Es sorprendente, como en general las acusaciones recaen sobre el mismo aparato gestual  y de personalidad. La frialdad (o la incapacidad de mostrar abiertamente las emociones), parece ser una especie de denominador común a la hora de convertir a alguien en sospechoso. Por todos los canales argentinos, se escuchan voces de familiares y amigos de la víctima, asegurando que Lucila es demasiado fría, demasiado serena, demasiado rara. Lo más extraño, es que suele acusarse a  personas de esas características, de crímenes de pasión  o de odio.   Se estudia si lloran en el velorio de la manera en que hay que llorar, si se recuperan rápidamente, si son demasiado “distantes” en sus apreciaciones,  si no patalean de manera incontenible cuando se los acusa, si son fuertes, estoicos, si no desatan escenas de apasionamiento desbordado y llanto caluroso…  Parece ser que nos gusta relacionar al misterio, con quien nos resulta “misterioso” y la realidad parece indicar, que no siempre vamos bien rumbeados.

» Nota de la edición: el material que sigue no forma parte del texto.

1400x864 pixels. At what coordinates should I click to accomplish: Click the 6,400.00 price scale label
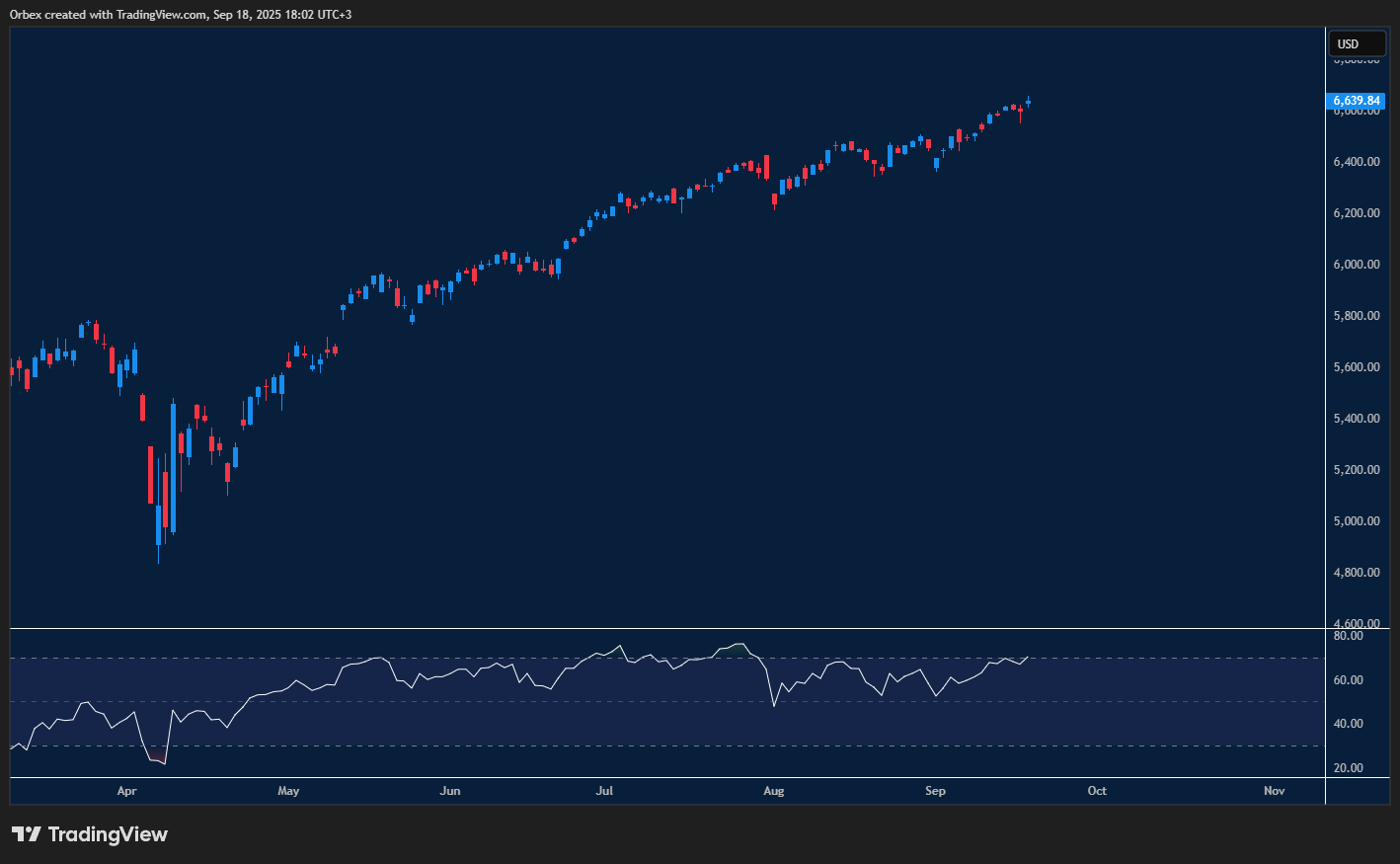coord(1357,162)
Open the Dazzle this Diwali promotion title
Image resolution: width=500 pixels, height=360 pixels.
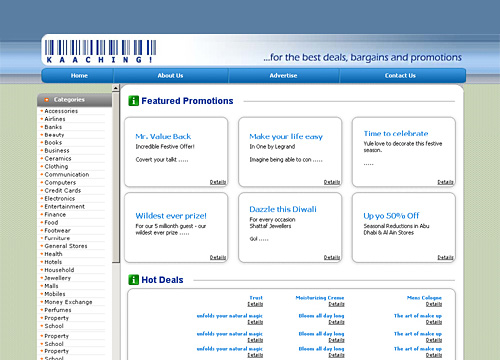pos(283,209)
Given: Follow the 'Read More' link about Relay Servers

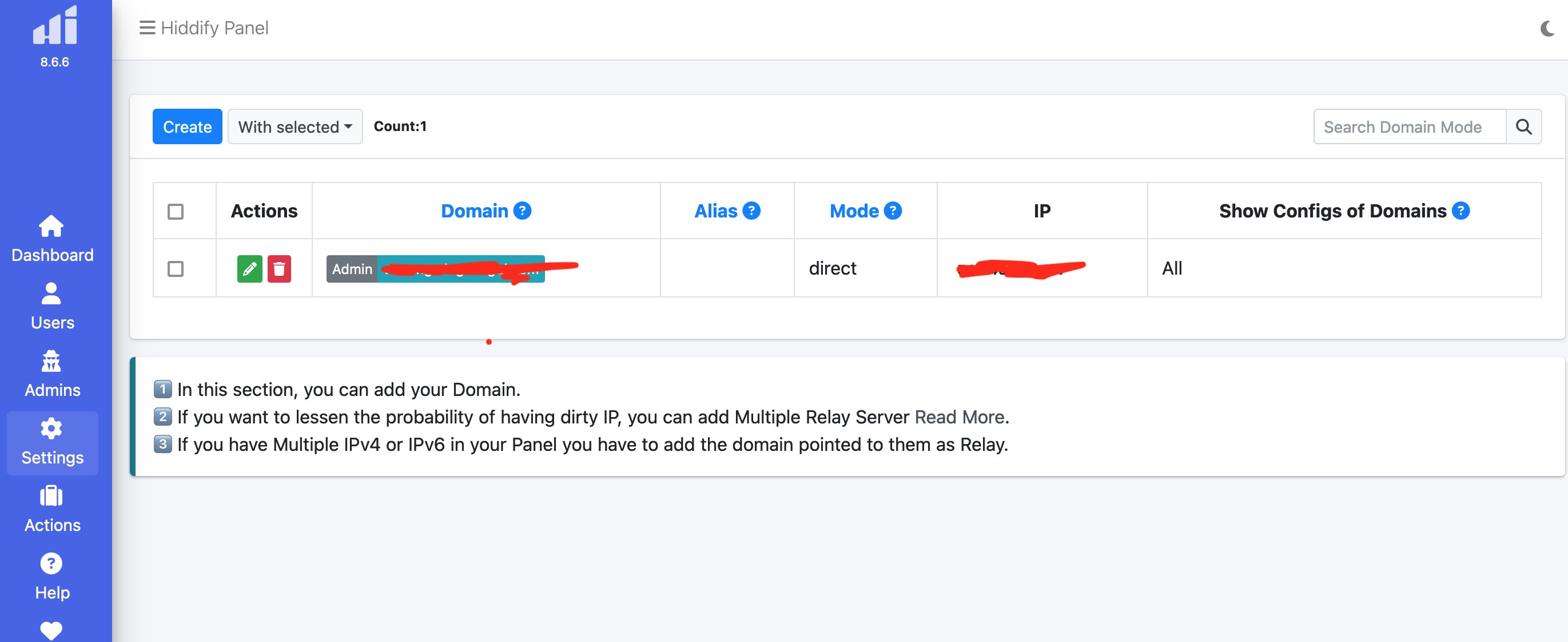Looking at the screenshot, I should pos(960,417).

El film de Schroeder, termina resultando casi insondable, como la naturaleza humana y como la vida misma y abre todas las preguntas sin ofrecer una sola respuesta. Es por eso que se vuelve portentosamente bueno y espeluznantemente representativo.

Sunny von Bülow cierra el telón de este film soberbio,  con su voz en off desde la habitación de hospital, en la que permaneció en coma 28 años, hasta el 6 de diciembre de 2008 día de su fallecimiento. Allí asegura, que la vedad de las cosas se queda con ella, solamente con ella y con Claus.